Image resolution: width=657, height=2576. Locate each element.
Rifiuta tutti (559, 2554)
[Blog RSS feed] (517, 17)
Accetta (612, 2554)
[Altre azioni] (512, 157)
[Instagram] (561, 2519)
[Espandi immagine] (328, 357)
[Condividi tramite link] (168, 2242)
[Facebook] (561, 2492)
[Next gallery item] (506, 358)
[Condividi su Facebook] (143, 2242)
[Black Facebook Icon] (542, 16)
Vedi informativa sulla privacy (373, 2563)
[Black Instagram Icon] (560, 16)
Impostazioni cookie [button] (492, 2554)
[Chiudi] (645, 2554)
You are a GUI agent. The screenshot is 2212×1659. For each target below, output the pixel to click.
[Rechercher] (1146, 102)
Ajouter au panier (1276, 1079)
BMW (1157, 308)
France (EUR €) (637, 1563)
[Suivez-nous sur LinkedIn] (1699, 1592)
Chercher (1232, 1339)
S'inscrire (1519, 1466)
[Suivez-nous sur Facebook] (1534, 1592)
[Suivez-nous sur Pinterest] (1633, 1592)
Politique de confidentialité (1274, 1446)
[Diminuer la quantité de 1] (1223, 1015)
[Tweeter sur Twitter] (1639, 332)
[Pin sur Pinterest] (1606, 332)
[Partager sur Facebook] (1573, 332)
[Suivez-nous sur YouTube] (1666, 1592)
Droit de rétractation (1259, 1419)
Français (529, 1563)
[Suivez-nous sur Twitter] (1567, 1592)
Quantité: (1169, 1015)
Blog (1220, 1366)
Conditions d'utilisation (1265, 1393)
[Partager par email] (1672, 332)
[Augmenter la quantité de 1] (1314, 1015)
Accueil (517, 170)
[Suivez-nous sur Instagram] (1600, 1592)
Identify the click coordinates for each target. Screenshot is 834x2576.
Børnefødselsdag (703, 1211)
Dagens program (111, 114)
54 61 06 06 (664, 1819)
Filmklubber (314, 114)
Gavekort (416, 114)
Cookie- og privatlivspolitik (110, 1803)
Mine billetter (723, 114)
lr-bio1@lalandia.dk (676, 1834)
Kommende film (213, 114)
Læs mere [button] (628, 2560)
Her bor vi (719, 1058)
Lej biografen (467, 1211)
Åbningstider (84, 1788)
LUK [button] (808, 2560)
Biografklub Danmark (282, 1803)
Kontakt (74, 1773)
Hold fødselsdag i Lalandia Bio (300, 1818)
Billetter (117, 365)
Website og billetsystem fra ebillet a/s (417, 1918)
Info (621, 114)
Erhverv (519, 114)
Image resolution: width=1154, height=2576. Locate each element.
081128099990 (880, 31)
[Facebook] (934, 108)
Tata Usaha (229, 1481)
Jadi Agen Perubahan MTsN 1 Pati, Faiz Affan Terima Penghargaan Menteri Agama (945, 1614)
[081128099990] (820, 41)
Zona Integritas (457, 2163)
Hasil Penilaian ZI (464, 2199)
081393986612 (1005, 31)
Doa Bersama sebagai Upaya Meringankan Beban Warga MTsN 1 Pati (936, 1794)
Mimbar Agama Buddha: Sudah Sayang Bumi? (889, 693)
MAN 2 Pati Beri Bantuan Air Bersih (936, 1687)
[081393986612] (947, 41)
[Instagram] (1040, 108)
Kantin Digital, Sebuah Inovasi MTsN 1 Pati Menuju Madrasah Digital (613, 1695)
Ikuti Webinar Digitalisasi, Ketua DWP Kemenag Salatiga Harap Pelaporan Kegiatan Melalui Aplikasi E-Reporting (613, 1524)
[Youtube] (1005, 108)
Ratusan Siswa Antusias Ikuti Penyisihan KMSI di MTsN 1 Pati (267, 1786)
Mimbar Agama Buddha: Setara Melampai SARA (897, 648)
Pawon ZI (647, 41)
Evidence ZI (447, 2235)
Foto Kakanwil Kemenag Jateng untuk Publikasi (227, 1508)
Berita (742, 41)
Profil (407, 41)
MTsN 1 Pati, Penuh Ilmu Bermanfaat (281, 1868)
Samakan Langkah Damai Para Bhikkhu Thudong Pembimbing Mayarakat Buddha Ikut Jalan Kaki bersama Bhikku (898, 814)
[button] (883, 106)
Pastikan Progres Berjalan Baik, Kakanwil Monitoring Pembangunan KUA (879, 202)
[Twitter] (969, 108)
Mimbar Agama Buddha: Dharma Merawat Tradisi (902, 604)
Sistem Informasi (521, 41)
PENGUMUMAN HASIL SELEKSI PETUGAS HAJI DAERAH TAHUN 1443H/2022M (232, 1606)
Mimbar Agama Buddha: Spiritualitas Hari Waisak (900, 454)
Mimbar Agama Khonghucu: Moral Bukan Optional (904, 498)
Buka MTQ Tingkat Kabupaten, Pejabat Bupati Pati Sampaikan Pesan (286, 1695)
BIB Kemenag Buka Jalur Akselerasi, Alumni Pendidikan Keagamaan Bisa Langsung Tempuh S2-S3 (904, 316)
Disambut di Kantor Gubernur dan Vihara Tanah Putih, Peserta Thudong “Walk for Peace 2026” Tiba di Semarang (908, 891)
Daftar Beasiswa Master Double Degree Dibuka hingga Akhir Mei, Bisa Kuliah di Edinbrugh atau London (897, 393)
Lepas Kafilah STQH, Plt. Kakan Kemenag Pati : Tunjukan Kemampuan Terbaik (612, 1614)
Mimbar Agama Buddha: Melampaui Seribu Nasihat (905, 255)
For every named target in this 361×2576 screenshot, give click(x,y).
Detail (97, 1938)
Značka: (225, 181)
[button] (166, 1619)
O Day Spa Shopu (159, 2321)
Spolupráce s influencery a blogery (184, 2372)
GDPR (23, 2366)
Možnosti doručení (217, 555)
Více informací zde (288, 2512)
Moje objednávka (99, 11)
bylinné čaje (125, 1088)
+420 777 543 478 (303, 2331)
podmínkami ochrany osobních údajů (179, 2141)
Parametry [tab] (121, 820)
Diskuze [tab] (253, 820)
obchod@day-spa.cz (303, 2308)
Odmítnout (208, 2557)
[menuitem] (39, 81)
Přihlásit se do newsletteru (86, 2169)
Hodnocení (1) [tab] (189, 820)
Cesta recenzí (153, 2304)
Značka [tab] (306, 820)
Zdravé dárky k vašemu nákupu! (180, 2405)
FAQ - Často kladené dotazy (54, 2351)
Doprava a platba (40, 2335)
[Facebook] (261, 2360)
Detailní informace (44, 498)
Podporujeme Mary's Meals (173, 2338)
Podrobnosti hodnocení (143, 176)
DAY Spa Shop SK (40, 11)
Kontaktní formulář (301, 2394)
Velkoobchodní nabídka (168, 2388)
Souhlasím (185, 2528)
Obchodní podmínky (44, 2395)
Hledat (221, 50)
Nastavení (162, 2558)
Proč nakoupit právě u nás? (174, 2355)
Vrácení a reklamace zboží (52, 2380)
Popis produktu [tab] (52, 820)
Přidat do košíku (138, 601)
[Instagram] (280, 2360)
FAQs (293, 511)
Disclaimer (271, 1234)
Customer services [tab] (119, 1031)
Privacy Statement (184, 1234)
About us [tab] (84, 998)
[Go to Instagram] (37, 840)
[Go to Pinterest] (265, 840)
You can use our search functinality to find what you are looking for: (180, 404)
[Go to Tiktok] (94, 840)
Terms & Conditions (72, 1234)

########################################

**Try it:** Output, please, only the lines running from the start of the entries through the line that contains "[Suivez-nous sur Pinterest] (1633, 1592)", including both of those lines.

**Answer section:**
Image resolution: width=657, height=2576. Locate each element.
Rifiuta tutti (559, 2554)
[Blog RSS feed] (517, 17)
Accetta (612, 2554)
[Altre azioni] (512, 157)
[Instagram] (561, 2519)
[Espandi immagine] (328, 357)
[Condividi tramite link] (168, 2242)
[Facebook] (561, 2492)
[Next gallery item] (506, 358)
[Condividi su Facebook] (143, 2242)
[Black Facebook Icon] (542, 16)
Vedi informativa sulla privacy (373, 2563)
[Black Instagram Icon] (560, 16)
Impostazioni cookie [button] (492, 2554)
[Chiudi] (645, 2554)
You are a GUI agent. The screenshot is 2212×1659. For each target below, output the pixel to click.
[Rechercher] (1146, 102)
Ajouter au panier (1276, 1079)
BMW (1157, 308)
France (EUR €) (637, 1563)
[Suivez-nous sur LinkedIn] (1699, 1592)
Chercher (1232, 1339)
S'inscrire (1519, 1466)
[Suivez-nous sur Facebook] (1534, 1592)
[Suivez-nous sur Pinterest] (1633, 1592)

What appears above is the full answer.